▶ [KORTE OPDRACHT A]: Welk oordeel krijgt het weerstandsvermogen van de gemeente over 2020 volgens het tekstfragment?
▶ [KORTE OPDRACHT B]: Druk alsjeblieft de regels uit de records ongewijzigd af, van de regel met "The height and width of the screenshot is (450, 900)." tot en met de regel met "point(96,58)".

:: TEKSTFRAGMENT

Inleiding
Deze paragraaf geeft op basis van een risico-inventarisatie en -simulatie inzicht in de financiële positie van de gemeente Utrechtse Heuvelrug. Uit de risicosimulatie blijkt dat het weerstandsvermogen van de gemeente over 2020 het oordeel 'Uitstekend' krijgt.
Risico's
De doelstellingen en ambities van de gemeente kunnen worden verstoord door risico’s. Een risico is een onzekere gebeurtenis die kan leiden tot het afwijken van de gestelde doelstellingen en eisen. Voorbeelden van risico's zijn financiële risico’s van projecten of het verloren gaan van onroerende en roerende zaken.

::::
:: MATERIAAL VOOR OEFENING

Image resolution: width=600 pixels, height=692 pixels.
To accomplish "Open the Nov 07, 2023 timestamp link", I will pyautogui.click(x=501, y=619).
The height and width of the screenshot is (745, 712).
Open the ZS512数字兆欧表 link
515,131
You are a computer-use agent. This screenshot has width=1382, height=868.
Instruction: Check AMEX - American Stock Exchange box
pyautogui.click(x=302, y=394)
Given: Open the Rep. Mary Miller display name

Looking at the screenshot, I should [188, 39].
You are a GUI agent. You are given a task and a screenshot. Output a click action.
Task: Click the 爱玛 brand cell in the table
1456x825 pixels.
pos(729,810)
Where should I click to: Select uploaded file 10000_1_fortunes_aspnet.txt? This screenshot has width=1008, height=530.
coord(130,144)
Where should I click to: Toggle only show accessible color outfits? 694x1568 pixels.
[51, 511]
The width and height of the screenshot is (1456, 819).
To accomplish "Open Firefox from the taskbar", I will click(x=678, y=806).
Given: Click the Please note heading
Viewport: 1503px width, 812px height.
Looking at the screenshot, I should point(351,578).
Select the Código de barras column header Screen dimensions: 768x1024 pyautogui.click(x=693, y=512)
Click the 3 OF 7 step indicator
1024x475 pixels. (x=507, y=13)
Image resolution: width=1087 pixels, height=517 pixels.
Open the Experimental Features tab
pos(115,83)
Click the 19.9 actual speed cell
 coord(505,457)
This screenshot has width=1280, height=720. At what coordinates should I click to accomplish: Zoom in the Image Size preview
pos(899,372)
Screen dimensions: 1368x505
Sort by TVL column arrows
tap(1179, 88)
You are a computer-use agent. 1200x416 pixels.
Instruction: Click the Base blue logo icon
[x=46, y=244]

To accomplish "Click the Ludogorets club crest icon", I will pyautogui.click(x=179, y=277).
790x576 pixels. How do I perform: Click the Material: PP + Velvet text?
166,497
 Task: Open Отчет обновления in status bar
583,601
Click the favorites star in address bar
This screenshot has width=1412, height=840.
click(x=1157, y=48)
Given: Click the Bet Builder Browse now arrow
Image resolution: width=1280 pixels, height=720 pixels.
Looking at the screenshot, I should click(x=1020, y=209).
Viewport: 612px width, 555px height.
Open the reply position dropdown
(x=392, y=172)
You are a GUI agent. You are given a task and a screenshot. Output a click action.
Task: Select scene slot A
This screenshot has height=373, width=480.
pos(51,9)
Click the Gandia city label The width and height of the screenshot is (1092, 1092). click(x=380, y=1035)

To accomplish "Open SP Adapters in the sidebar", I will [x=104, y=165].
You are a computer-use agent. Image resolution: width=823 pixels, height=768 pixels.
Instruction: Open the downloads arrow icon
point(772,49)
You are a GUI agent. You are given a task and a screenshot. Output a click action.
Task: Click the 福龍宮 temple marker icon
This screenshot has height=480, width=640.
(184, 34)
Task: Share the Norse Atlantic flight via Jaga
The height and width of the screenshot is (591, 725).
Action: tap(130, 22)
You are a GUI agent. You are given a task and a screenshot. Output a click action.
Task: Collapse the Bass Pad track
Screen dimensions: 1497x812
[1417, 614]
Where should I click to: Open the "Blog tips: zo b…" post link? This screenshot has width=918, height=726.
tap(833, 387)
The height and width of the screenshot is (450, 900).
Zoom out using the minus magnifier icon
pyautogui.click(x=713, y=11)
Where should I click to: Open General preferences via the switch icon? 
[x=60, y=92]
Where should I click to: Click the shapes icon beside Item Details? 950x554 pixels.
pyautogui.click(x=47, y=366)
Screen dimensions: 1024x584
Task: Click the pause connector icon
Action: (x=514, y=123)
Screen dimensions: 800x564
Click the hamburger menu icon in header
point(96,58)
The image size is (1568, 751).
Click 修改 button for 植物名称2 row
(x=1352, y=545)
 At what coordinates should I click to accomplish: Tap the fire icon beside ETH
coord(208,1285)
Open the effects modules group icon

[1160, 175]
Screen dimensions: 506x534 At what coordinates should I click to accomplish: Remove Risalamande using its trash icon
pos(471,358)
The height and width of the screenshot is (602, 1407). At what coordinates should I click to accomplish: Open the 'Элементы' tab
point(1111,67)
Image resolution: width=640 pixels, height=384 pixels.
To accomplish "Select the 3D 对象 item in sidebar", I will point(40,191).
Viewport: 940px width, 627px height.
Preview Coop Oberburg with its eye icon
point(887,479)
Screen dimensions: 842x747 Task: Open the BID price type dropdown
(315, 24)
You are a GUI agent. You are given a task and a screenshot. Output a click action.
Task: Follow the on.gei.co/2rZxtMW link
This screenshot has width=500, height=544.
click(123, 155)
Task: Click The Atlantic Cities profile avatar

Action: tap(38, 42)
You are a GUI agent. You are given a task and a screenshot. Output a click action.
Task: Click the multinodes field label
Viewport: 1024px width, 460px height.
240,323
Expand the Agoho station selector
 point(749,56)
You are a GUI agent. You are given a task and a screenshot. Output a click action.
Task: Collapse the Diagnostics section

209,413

::::

▶ [GESCHREVEN ANTWOORD A]: Het oordeel 'Uitstekend'.

▶ [GESCHREVEN ANTWOORD B]:
The height and width of the screenshot is (450, 900).
Zoom out using the minus magnifier icon
pyautogui.click(x=713, y=11)
Where should I click to: Open General preferences via the switch icon? 
[x=60, y=92]
Where should I click to: Click the shapes icon beside Item Details? 950x554 pixels.
pyautogui.click(x=47, y=366)
Screen dimensions: 1024x584
Task: Click the pause connector icon
Action: (x=514, y=123)
Screen dimensions: 800x564
Click the hamburger menu icon in header
point(96,58)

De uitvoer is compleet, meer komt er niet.